Il governo russo ha difeso il fatto che dopo l’attacco missilistico di martedì in Polonia ha cercato di chiarire «immediatamente» che non aveva nulla a che fare con esso e ha attribuito la «rapidità» di Kiev nell’incolpare Mosca ai suoi sforzi per cercare di ottenere maggiore sostegno dai partner internazionali.
In un comunicato, il Ministero degli Esteri russo ha deplorato che alcuni Paesi della NATO si siano affrettati a diffondere accuse «false e infondate» contro Mosca, incolpando le forze russe per le granate che hanno ucciso due persone in territorio polacco.
Il governo russo ritiene che il «regime» di Volodymyr Zelensky voglia «consolidare» il sostegno internazionale ad ogni costo, ma spera che un’indagine «imparziale» scagioni Mosca dalla responsabilità dell’incidente di martedì.
Le autorità polacche hanno già escluso in linea di principio la presenza di proiettili russi e per ora l’ipotesi propende più per un’origine ucraina.

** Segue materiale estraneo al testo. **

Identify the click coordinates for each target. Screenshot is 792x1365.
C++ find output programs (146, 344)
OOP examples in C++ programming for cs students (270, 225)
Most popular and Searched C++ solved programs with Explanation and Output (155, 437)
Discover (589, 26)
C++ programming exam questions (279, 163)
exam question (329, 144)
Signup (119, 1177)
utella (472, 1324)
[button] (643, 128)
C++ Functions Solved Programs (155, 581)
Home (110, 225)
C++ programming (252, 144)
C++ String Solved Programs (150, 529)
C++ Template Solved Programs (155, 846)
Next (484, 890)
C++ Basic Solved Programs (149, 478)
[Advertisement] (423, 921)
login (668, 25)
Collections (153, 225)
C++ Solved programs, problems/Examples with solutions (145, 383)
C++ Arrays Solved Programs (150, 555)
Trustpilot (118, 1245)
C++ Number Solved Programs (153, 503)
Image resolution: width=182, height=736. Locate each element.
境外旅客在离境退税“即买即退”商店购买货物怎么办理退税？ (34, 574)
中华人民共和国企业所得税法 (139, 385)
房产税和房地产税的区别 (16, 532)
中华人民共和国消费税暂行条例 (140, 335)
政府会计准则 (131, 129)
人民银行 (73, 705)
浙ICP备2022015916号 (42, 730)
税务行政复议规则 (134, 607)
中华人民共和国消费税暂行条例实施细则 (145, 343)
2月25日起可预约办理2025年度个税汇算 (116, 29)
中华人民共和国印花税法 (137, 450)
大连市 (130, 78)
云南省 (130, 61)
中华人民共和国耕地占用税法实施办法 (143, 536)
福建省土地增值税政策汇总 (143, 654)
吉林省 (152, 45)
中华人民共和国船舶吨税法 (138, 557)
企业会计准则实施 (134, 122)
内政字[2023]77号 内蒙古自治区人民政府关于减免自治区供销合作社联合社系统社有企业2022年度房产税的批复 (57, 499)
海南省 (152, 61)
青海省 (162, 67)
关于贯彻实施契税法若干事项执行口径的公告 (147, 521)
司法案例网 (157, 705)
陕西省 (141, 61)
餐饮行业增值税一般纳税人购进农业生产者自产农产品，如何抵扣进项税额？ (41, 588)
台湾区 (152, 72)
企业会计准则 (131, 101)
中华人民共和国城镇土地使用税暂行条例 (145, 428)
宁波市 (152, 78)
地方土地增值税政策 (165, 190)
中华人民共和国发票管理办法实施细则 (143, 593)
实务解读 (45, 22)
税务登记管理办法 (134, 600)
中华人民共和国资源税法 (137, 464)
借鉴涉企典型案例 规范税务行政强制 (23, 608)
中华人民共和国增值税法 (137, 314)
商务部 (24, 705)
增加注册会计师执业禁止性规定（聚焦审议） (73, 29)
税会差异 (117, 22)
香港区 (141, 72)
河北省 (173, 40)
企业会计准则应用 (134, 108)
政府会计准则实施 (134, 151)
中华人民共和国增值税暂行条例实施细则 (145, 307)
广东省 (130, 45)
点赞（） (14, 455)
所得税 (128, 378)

Il Segretario Generale della NATO Jens Stoltenberg ritiene «probabile» che provengano dalle difese antiaeree dell’Ucraina.
Gli alleati internazionali di Kiev hanno convenuto che la Russia è responsabile dell’escalation delle tensioni, in quanto l’evento in Polonia si è svolto in un contesto di bombardamenti indiscriminati sull’Ucraina.